Dear Editor,
So, Exxon’s stock price fell 12% in the immediate aftermath of the ruling by Judge Sandil Kissoon relative to insurance coverage. The holding by Judge Kissoon is being hailed far and wide as a “landmark” one. The only exception, and it is a most conspicuous one, is all of the PPP Government, none more than the Vice President, Bharrat Jagdeo, and the even more Attorney General, Mohabir Anil Nandlall. Exxon’s shareholders ran for cover earlier in this merry month of May, when some of them unloaded their shares. To put this into perspective, a 12% stock price decline within such a brief period of market operations, all of three days, is not just a double-digit decline, but a precipitous one. This takes on added weight when one considers the highflying status of Exxon among Wall Street analysts, and others who look upon the company and its prospects (Guyana) as a special darling. In other words, Exxon is the stock that just has to be had.
It would have been some real heavy hitters to make that kind of dent in the share price. That is, shareholders with huge holdings of the Exxon common stock, such as in tens of millions of shares. For Exxon to decline in that short space by 12% is more than a hard fall. It is groundbreaking and all came about from the ruling of the same description by Guyana’s Judge Sandil Kissoon. From my reading, shareholders did not like what came out of Guyana, the most watched country in the universe. In fact, I would go so far as to say that some of them are more than nervous, so they headed for the exits. They remember Mocambo and Deepwater Horizon and the Gulf of Mexico involving the UK’s BP. They also recall the Exxon Valdez in Prince William Sound, Alaska, and Exxon’s spill into New York-New Jersey waters, decades ago, and that makes them highly uneasy. Highly uneasy because Exxon has a reputation among its peers for going past the limit. In a poor, technologically at sea new Third World oil producer like Guyana, that is paradise for Exxon, which now has an unlimited and uninhibited (literally both) range in its fields of operations offshore.
With a 12% share price fall, it means that in the space of 72 hours, tens of billions in market capitalization went down the tubes. Not to worry, because Exxon is poised in its fundamentals to bounce right back: the underpinnings are there, and so also are the robust prospects, a lot of which is vested in Guyana’s rich oilfields. Steve Coll, author of “Private Empire, ExxonMobil and American Power” made the point that Exxon has 25% of its production coming from Guyana, which gives this country a tremendous amount of leverage. Most inexplicably, definitely regrettably, this massive leverage is what the PPP Government, sitting in the driver’s seat, yields to Exxon without so much as a crumb for it, even the pretense of a fight for it. How does Vice President Jagdeo sleep, live with himself?
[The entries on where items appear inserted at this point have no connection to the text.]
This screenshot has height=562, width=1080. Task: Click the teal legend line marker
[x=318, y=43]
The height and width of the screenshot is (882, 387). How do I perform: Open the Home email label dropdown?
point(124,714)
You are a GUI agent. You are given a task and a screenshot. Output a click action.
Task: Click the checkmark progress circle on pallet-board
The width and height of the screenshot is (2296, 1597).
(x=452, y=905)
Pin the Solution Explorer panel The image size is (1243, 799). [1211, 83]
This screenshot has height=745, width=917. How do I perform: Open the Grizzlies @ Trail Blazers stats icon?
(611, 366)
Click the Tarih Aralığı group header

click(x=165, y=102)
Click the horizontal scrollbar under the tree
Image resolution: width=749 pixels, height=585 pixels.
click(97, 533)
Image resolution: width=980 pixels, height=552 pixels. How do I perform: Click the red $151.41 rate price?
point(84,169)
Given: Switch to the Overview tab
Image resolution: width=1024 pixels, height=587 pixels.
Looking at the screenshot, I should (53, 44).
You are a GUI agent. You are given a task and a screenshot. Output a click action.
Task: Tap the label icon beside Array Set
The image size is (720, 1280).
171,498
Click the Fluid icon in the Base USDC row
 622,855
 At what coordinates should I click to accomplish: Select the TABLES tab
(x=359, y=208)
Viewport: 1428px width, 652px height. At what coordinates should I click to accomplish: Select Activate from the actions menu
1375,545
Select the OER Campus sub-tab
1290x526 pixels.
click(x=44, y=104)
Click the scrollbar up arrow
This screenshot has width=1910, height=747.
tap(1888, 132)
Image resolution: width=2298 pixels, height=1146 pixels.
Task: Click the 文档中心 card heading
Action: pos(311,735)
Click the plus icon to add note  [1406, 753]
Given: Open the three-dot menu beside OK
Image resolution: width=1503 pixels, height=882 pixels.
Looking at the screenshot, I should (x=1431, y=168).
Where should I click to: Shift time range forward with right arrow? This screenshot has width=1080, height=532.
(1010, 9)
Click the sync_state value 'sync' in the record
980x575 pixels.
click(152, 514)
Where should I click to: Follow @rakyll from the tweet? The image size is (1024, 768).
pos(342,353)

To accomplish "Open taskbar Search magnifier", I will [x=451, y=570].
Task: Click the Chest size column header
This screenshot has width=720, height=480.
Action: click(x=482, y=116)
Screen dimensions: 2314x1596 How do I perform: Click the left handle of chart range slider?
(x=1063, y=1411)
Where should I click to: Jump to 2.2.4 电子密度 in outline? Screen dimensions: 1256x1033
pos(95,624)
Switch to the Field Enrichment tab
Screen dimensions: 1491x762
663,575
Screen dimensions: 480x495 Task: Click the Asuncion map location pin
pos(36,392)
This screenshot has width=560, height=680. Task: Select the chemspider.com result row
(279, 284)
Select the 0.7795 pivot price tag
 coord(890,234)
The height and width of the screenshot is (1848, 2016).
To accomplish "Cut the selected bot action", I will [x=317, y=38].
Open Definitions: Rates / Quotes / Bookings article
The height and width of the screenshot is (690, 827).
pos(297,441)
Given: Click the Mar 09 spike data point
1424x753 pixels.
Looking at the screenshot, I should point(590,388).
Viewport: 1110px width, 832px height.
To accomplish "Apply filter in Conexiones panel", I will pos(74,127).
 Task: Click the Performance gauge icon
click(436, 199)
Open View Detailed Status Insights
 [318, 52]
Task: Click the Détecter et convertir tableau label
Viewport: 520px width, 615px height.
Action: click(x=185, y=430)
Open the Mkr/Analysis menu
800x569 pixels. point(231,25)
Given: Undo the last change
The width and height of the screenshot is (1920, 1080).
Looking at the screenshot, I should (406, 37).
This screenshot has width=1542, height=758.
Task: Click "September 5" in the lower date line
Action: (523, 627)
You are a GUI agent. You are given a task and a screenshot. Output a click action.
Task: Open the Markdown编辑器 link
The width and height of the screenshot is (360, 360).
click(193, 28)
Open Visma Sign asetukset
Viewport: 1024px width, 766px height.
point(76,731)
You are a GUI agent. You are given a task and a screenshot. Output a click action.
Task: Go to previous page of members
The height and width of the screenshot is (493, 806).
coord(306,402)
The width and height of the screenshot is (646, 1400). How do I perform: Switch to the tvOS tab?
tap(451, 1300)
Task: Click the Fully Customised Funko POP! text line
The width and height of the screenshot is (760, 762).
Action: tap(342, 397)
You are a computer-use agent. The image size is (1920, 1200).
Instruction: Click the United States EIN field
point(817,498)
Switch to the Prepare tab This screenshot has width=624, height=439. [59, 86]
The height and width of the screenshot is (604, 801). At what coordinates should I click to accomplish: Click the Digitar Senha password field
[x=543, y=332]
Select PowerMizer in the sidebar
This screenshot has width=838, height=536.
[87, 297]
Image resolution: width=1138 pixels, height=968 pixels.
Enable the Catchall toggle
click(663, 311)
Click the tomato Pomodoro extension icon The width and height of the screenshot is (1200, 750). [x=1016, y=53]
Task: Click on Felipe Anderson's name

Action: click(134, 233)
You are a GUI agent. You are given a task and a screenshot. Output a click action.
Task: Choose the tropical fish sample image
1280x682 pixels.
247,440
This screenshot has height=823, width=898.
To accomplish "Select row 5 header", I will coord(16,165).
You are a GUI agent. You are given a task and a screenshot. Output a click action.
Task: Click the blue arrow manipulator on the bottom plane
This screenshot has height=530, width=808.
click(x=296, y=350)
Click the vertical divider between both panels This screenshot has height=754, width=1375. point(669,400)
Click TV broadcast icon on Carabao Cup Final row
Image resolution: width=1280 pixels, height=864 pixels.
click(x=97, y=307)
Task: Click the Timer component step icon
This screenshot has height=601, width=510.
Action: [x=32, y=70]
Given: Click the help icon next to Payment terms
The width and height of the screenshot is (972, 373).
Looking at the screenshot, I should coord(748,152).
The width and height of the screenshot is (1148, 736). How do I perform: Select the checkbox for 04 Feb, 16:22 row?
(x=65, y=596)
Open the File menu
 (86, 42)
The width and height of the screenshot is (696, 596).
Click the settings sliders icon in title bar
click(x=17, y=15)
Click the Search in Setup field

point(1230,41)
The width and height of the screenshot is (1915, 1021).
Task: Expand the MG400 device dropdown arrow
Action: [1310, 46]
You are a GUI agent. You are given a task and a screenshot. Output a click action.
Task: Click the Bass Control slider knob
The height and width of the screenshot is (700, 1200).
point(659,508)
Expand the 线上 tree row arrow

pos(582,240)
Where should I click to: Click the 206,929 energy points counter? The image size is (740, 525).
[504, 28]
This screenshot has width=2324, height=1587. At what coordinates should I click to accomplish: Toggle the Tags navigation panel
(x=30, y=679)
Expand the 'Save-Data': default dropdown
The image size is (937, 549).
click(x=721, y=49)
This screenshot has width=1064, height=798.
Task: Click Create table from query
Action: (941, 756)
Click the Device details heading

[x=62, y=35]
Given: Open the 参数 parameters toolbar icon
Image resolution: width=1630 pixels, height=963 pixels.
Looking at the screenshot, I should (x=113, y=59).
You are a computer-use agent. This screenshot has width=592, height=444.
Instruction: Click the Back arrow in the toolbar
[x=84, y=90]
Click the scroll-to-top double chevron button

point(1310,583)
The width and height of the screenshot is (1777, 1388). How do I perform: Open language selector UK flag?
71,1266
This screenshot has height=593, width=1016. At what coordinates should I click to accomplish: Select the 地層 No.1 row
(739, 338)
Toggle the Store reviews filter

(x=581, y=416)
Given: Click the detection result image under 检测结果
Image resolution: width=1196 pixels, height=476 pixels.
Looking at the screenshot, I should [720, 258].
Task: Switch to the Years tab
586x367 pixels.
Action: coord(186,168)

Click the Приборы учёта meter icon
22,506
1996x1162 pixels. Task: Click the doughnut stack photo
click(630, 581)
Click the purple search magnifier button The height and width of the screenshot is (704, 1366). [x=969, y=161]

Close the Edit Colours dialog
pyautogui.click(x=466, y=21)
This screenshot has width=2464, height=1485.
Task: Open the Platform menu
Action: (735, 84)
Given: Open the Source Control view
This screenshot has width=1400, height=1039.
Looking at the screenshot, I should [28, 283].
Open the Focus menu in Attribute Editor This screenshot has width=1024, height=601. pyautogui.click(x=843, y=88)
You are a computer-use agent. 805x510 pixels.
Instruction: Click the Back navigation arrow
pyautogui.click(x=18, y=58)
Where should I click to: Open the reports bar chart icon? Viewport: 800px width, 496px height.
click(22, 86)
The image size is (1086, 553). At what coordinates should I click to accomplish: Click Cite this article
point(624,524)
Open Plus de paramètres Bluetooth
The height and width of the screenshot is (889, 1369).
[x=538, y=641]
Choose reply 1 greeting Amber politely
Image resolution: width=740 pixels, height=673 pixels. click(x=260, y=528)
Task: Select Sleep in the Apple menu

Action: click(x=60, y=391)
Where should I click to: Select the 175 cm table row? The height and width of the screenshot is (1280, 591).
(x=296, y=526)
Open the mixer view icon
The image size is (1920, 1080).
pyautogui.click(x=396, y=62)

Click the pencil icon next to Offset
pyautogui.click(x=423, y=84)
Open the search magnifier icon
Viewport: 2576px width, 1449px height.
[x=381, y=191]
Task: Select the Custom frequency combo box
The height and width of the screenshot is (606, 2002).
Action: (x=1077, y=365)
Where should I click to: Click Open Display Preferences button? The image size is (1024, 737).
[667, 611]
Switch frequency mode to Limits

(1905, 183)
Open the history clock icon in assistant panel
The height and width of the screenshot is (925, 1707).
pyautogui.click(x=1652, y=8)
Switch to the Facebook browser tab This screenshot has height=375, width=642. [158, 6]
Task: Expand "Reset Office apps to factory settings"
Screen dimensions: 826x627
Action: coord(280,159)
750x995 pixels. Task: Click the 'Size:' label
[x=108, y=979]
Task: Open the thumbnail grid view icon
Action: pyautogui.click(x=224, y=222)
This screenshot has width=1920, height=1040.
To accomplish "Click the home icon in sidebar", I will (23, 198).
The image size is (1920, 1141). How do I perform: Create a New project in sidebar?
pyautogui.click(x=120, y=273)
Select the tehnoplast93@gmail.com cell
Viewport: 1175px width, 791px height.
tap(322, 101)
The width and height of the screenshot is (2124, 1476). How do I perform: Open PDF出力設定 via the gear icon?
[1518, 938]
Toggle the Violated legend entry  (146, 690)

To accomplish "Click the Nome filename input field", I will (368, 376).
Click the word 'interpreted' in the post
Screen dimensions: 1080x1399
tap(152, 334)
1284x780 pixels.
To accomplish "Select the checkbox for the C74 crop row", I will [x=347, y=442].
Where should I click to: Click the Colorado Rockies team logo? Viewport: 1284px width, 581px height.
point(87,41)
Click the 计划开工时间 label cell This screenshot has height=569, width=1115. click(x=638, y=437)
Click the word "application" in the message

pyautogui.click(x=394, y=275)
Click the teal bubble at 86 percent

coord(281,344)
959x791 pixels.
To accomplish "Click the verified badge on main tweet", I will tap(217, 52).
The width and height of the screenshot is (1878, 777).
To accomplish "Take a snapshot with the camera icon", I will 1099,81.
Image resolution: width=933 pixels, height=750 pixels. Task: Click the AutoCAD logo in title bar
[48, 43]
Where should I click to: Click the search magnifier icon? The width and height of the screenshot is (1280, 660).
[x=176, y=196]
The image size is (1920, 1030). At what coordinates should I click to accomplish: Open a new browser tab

To what extent does this strip the Attorney General of Guyana, Anil Nandlall, of his learning, his dignity, his standing?
Meanwhile, the shareholders of Exxon have paid note, and how. What was once the sure thing of Guyana, has now become a place of some uncertainty. Risks and probabilities, and the costs of covering those risks to a reasonable level. Finally, somebody (five of them in fact: Messrs. Collins, Whyte, Janki, Jairam, and Kissoon) have made the people at Exxon and their shareholders pause in their counting the fabulous eggs coming out of the Guyanese oil hatcheries, and arrive to a startling place. There are human beings over there in Guyana, and not just oil. Those flesh and blood people are concerned, more than apprehensive, about the devastations that could emerge out of a life changing oil spill, since they could lose thrice, and by irrecoverable margins. First, there would be the costs associated with internal damage to Guyana, which could be insurmountable by themselves. Second, the spread from a severe spill could reach into the region, which has its own liabilities, another unending instance of cringing. And third, the unhappy result would be that all the oil money that should have, could have, come to Guyana goes up in a puff of smoke.
So, in the runaway excitements about Guyana and its oil wealth-high quality and cheap-there is now that ‘but’ planted in the minds of the people, who were only too delighted to count their dividends, add up their profits, and cheer their shareholders. There is that one new thought now swirling in the canyons of Wall Street and the high corporate offices of State Street and Blackrock, and it is this: what are those Guyanese people going to coming up with next? It is what worries, sends scuttling.